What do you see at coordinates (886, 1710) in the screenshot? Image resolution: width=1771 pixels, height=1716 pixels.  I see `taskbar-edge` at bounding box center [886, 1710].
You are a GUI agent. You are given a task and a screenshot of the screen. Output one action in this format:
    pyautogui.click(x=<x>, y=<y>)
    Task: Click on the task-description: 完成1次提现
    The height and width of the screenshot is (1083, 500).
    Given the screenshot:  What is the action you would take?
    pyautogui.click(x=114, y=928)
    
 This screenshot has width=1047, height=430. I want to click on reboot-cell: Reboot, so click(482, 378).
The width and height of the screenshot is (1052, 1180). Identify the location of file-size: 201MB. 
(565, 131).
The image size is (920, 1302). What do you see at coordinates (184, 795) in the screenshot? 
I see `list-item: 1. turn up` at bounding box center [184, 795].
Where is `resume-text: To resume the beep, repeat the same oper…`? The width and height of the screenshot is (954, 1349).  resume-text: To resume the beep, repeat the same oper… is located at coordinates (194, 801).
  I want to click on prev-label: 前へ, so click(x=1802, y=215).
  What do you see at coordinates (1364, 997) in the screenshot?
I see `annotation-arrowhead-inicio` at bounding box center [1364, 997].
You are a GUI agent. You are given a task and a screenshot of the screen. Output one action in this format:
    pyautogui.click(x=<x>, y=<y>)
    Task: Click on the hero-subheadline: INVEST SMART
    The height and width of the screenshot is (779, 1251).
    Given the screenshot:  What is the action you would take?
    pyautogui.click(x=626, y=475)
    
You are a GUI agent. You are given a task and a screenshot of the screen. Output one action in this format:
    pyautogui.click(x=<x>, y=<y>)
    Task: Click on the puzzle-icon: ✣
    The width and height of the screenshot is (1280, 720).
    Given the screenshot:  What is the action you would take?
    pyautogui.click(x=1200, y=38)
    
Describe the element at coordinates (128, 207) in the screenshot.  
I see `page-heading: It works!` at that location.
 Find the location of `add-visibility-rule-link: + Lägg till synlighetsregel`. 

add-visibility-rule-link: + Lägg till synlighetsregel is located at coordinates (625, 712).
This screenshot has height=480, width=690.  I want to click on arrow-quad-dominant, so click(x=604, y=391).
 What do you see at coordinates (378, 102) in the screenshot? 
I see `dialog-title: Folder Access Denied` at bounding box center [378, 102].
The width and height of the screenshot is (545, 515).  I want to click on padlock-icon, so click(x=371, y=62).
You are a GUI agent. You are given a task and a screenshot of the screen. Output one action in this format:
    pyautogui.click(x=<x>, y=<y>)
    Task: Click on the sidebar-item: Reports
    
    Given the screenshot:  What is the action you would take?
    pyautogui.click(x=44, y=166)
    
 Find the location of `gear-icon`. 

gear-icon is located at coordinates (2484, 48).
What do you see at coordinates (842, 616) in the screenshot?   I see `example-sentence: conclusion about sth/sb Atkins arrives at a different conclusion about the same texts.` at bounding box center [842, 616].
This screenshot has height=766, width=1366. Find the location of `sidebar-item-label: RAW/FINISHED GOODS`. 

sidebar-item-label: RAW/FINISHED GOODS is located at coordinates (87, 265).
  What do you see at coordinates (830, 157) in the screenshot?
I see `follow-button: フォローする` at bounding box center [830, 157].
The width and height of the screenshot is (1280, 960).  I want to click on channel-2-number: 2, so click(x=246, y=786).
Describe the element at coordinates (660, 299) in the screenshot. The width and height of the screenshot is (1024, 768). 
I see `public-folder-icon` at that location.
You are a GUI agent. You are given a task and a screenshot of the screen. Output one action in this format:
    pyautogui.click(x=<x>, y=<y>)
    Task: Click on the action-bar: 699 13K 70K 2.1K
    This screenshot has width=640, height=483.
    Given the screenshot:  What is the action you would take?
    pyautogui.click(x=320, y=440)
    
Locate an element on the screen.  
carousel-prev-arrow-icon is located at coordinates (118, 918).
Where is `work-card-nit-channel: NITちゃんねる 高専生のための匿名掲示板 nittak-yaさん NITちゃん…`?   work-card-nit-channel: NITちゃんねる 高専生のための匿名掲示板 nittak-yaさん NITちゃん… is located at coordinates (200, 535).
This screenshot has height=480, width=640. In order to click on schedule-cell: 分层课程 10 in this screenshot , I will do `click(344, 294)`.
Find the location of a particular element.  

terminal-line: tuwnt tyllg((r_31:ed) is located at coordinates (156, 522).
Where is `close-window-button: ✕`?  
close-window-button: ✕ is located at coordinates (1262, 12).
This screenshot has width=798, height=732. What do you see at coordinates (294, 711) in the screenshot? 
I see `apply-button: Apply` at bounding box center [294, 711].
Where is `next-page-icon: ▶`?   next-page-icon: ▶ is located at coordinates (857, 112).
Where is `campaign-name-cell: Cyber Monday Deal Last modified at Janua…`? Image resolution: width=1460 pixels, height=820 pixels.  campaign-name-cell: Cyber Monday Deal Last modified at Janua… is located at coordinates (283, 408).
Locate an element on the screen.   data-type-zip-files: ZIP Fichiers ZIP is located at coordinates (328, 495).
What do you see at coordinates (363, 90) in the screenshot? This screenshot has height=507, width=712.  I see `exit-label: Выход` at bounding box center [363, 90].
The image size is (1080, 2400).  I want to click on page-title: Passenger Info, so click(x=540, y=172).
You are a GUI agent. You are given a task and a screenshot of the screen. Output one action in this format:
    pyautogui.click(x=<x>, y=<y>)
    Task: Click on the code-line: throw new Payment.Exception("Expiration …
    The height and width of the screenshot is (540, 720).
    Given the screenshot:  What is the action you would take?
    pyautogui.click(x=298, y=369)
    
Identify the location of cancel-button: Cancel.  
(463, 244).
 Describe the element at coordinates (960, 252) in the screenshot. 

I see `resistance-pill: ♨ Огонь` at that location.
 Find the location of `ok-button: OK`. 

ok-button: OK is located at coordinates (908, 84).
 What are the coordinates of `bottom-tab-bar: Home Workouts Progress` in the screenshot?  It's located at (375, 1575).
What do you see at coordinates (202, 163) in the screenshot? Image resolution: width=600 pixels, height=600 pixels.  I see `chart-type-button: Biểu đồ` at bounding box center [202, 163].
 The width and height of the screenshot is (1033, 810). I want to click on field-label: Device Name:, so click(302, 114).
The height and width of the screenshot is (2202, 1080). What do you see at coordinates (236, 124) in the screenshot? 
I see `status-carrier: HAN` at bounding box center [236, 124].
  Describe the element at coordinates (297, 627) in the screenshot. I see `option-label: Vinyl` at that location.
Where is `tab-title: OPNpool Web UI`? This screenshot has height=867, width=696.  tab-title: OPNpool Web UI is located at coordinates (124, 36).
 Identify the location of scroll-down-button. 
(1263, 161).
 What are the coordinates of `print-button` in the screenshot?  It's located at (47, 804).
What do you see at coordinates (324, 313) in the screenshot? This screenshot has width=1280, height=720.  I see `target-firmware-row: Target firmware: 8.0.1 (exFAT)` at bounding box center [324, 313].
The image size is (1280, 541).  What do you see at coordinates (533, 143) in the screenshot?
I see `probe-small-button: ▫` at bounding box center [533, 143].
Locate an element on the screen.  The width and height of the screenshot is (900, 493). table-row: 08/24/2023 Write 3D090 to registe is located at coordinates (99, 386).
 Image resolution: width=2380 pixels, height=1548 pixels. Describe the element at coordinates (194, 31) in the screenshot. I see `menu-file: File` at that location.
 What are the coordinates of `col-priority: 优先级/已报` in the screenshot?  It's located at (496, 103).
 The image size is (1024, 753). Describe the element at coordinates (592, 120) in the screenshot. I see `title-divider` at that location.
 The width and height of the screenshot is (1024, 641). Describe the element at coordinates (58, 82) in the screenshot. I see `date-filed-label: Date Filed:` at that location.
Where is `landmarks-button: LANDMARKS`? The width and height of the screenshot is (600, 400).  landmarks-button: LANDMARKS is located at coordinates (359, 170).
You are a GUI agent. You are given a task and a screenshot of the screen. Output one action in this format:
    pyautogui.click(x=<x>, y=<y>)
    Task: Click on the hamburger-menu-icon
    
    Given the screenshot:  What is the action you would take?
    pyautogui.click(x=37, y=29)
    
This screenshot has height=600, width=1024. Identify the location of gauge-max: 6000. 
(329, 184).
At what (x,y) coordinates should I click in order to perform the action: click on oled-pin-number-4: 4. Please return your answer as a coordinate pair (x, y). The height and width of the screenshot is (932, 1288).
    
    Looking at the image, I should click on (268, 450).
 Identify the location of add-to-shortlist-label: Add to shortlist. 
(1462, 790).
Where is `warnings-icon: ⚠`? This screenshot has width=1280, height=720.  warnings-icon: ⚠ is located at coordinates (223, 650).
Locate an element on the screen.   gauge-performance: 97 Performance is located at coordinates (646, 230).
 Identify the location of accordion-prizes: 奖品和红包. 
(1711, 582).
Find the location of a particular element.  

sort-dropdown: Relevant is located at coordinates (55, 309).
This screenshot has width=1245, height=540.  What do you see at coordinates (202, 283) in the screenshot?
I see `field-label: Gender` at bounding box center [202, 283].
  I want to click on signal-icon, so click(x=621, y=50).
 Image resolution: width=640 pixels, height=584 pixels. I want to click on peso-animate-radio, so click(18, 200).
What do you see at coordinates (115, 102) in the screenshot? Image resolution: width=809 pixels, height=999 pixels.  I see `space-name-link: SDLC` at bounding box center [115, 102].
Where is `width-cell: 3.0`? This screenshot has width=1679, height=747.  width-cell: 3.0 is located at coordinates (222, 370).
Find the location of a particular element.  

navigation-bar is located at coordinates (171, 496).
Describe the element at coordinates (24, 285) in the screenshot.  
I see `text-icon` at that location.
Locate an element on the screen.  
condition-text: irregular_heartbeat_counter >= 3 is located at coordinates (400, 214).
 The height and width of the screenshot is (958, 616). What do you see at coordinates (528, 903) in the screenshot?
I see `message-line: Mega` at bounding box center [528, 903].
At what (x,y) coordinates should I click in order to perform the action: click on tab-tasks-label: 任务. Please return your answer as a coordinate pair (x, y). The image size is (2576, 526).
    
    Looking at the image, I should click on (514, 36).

Work instructions> Repeat the items from the line with "Describe the element at coordinates (128, 207)" up to and including the line with "The width and height of the screenshot is (1280, 960).", word for word.

Exercise output>
Describe the element at coordinates (128, 207) in the screenshot.  
I see `page-heading: It works!` at that location.
 Find the location of `add-visibility-rule-link: + Lägg till synlighetsregel`. 

add-visibility-rule-link: + Lägg till synlighetsregel is located at coordinates (625, 712).
This screenshot has height=480, width=690.  I want to click on arrow-quad-dominant, so click(x=604, y=391).
 What do you see at coordinates (378, 102) in the screenshot? 
I see `dialog-title: Folder Access Denied` at bounding box center [378, 102].
The width and height of the screenshot is (545, 515).  I want to click on padlock-icon, so click(x=371, y=62).
You are a GUI agent. You are given a task and a screenshot of the screen. Output one action in this format:
    pyautogui.click(x=<x>, y=<y>)
    Task: Click on the sidebar-item: Reports
    
    Given the screenshot:  What is the action you would take?
    pyautogui.click(x=44, y=166)
    
 Find the location of `gear-icon`. 

gear-icon is located at coordinates (2484, 48).
What do you see at coordinates (842, 616) in the screenshot?   I see `example-sentence: conclusion about sth/sb Atkins arrives at a different conclusion about the same texts.` at bounding box center [842, 616].
This screenshot has height=766, width=1366. Find the location of `sidebar-item-label: RAW/FINISHED GOODS`. 

sidebar-item-label: RAW/FINISHED GOODS is located at coordinates (87, 265).
  What do you see at coordinates (830, 157) in the screenshot?
I see `follow-button: フォローする` at bounding box center [830, 157].
The width and height of the screenshot is (1280, 960).  I want to click on channel-2-number: 2, so click(x=246, y=786).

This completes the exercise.